EXERCISE AIM:
Convert everything from the line containing "Viewport: 980px width, 500px" down to the line containing "pyautogui.click(x=893, y=41)" into a numbered list, leaving out any blank lines.

DATA EXCERPTS:
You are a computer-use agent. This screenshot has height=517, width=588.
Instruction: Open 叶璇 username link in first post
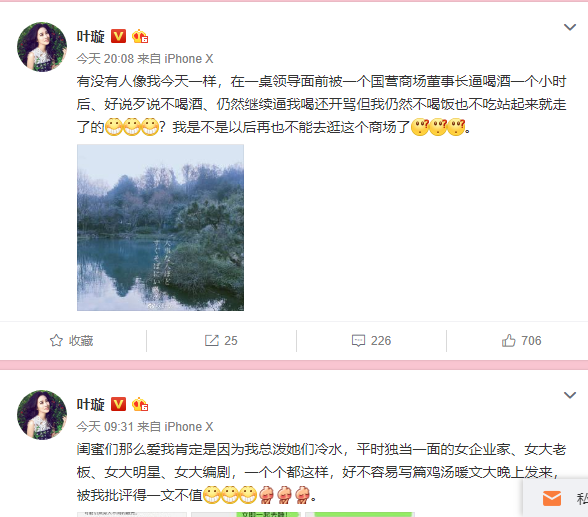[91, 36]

--

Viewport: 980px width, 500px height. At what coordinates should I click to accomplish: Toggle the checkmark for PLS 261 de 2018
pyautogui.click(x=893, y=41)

ANSWER TO THIS PROBLEM:
1. Viewport: 980px width, 500px height. At what coordinates should I click to accomplish: Toggle the checkmark for PLS 261 de 2018
2. pyautogui.click(x=893, y=41)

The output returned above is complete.